→ WORK TO COMPLETE:
An exact transcription of the lines from the one holding "Click the draft status badge" to the end of the entries below, and nothing more, is the required answer. Please omit the pictures.

→ RECORDS:
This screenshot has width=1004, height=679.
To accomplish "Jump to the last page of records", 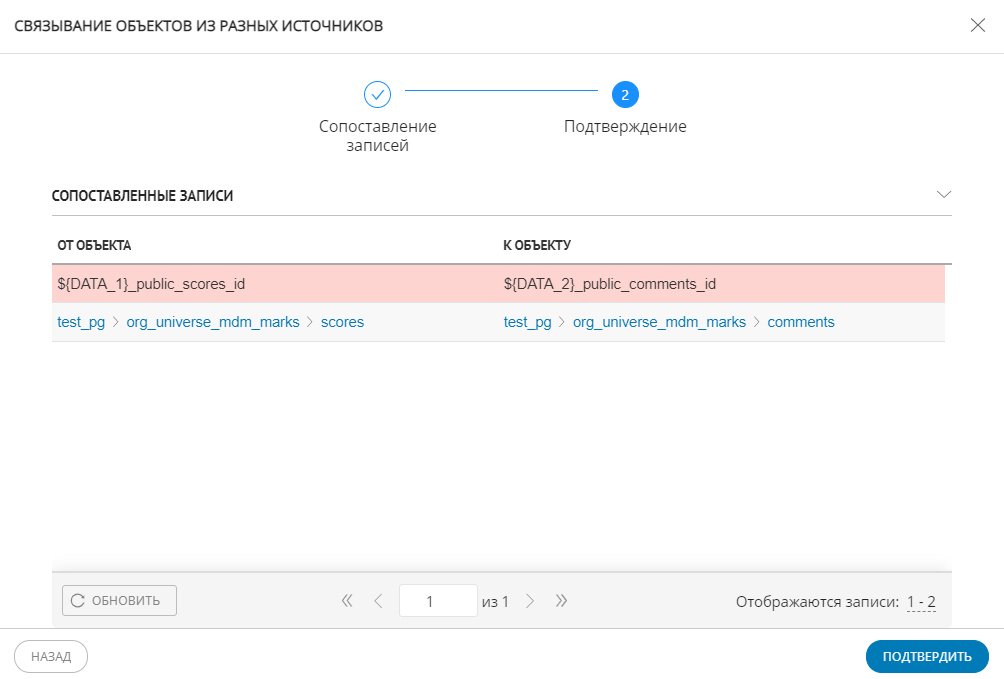I will [561, 601].
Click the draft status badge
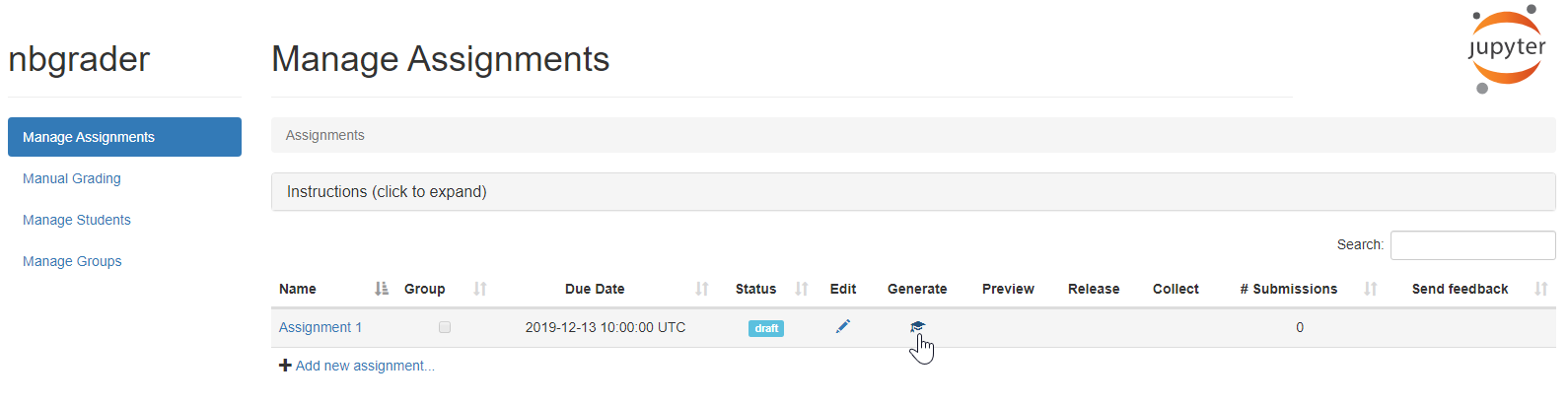The width and height of the screenshot is (1568, 403). [x=766, y=328]
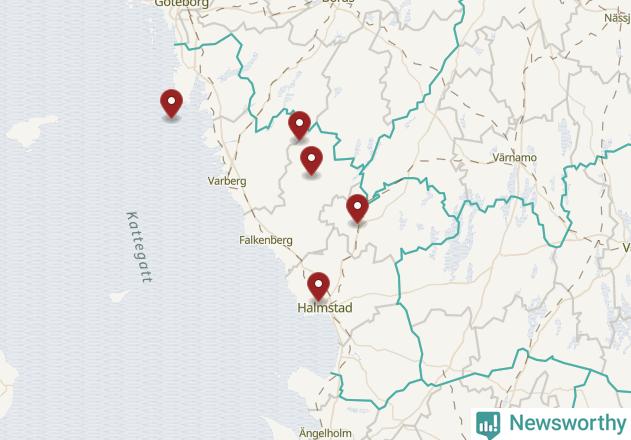
Task: Select the small island below the Kattegatt label
Action: pyautogui.click(x=119, y=296)

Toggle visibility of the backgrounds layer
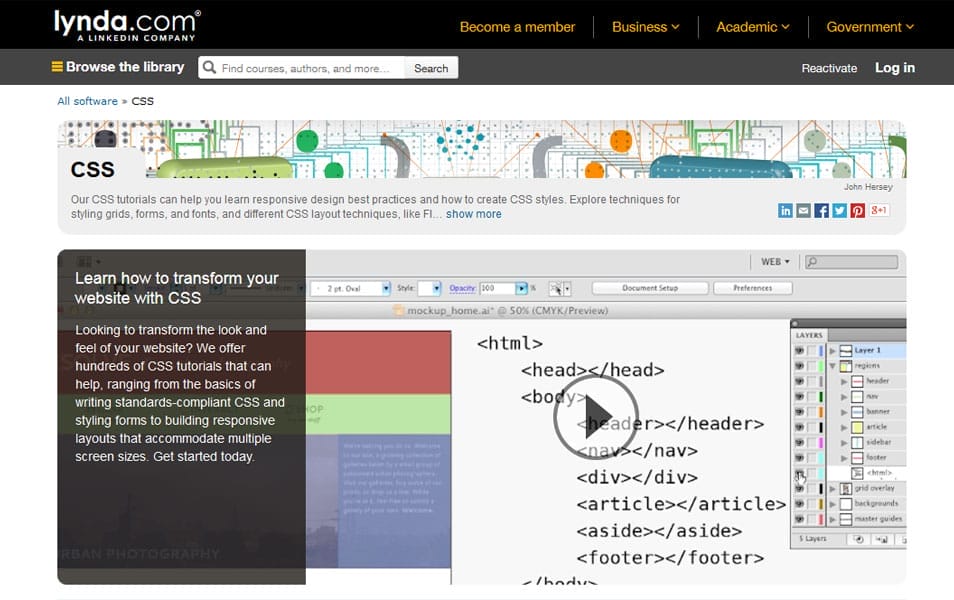[800, 503]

→ SOLUTION TO THIS PROBLEM:
Click the draft status badge
The width and height of the screenshot is (1568, 403). [x=766, y=328]
Task: Select the small island below the Kattegatt label
Action: pyautogui.click(x=119, y=296)

Toggle visibility of the backgrounds layer
[800, 503]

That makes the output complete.